* _Excerpted data_:
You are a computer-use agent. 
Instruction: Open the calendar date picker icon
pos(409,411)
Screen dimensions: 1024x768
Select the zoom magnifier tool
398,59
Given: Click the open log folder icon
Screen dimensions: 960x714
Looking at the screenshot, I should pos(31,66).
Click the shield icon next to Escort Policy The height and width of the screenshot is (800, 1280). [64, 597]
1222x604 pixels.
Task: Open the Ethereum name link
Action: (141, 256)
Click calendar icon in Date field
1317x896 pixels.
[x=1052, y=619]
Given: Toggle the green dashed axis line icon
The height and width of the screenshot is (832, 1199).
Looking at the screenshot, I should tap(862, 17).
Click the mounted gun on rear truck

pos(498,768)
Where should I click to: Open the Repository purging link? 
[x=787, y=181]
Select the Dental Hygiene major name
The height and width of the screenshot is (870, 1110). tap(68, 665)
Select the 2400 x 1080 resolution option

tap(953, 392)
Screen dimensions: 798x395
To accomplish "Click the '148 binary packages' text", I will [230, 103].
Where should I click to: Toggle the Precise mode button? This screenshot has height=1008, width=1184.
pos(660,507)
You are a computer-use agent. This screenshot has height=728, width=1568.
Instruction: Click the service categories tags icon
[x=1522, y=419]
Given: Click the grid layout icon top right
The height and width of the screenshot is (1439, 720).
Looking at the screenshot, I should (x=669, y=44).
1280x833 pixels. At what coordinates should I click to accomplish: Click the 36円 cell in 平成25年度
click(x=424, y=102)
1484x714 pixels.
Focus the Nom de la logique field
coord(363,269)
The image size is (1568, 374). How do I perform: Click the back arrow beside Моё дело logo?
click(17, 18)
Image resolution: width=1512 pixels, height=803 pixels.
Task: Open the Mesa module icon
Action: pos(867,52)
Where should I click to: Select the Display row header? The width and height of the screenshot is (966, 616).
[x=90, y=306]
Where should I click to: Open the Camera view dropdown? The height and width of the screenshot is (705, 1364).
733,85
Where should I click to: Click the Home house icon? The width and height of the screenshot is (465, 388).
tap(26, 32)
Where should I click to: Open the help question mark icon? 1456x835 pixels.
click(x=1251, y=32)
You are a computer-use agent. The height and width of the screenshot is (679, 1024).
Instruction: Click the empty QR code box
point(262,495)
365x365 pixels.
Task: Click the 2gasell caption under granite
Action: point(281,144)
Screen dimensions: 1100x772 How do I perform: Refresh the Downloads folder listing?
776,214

* _Exercise objective_:
Rewrite all the rows above as a JSON list of strings, with one string for each line. Leave out the blank lines.

* _Task output_:
[
  "You are a computer-use agent. ",
  "Instruction: Open the calendar date picker icon",
  "pos(409,411)",
  "Screen dimensions: 1024x768",
  "Select the zoom magnifier tool",
  "398,59",
  "Given: Click the open log folder icon",
  "Screen dimensions: 960x714",
  "Looking at the screenshot, I should pos(31,66).",
  "Click the shield icon next to Escort Policy The height and width of the screenshot is (800, 1280). [64, 597]",
  "1222x604 pixels.",
  "Task: Open the Ethereum name link",
  "Action: (141, 256)",
  "Click calendar icon in Date field",
  "1317x896 pixels.",
  "[x=1052, y=619]",
  "Given: Toggle the green dashed axis line icon",
  "The height and width of the screenshot is (832, 1199).",
  "Looking at the screenshot, I should tap(862, 17).",
  "Click the mounted gun on rear truck",
  "pos(498,768)",
  "Where should I click to: Open the Repository purging link? ",
  "[x=787, y=181]",
  "Select the Dental Hygiene major name",
  "The height and width of the screenshot is (870, 1110). tap(68, 665)",
  "Select the 2400 x 1080 resolution option",
  "tap(953, 392)",
  "Screen dimensions: 798x395",
  "To accomplish \"Click the '148 binary packages' text\", I will [230, 103].",
  "Where should I click to: Toggle the Precise mode button? This screenshot has height=1008, width=1184.",
  "pos(660,507)",
  "You are a computer-use agent. This screenshot has height=728, width=1568.",
  "Instruction: Click the service categories tags icon",
  "[x=1522, y=419]",
  "Given: Click the grid layout icon top right",
  "The height and width of the screenshot is (1439, 720).",
  "Looking at the screenshot, I should (x=669, y=44).",
  "1280x833 pixels. At what coordinates should I click to accomplish: Click the 36円 cell in 平成25年度",
  "click(x=424, y=102)",
  "1484x714 pixels.",
  "Focus the Nom de la logique field",
  "coord(363,269)",
  "The image size is (1568, 374). How do I perform: Click the back arrow beside Моё дело logo?",
  "click(17, 18)",
  "Image resolution: width=1512 pixels, height=803 pixels.",
  "Task: Open the Mesa module icon",
  "Action: pos(867,52)",
  "Where should I click to: Select the Display row header? The width and height of the screenshot is (966, 616).",
  "[x=90, y=306]",
  "Where should I click to: Open the Camera view dropdown? The height and width of the screenshot is (705, 1364).",
  "733,85",
  "Where should I click to: Click the Home house icon? The width and height of the screenshot is (465, 388).",
  "tap(26, 32)",
  "Where should I click to: Open the help question mark icon? 1456x835 pixels.",
  "click(x=1251, y=32)",
  "You are a computer-use agent. The height and width of the screenshot is (679, 1024).",
  "Instruction: Click the empty QR code box",
  "point(262,495)",
  "365x365 pixels.",
  "Task: Click the 2gasell caption under granite",
  "Action: point(281,144)",
  "Screen dimensions: 1100x772 How do I perform: Refresh the Downloads folder listing?",
  "776,214"
]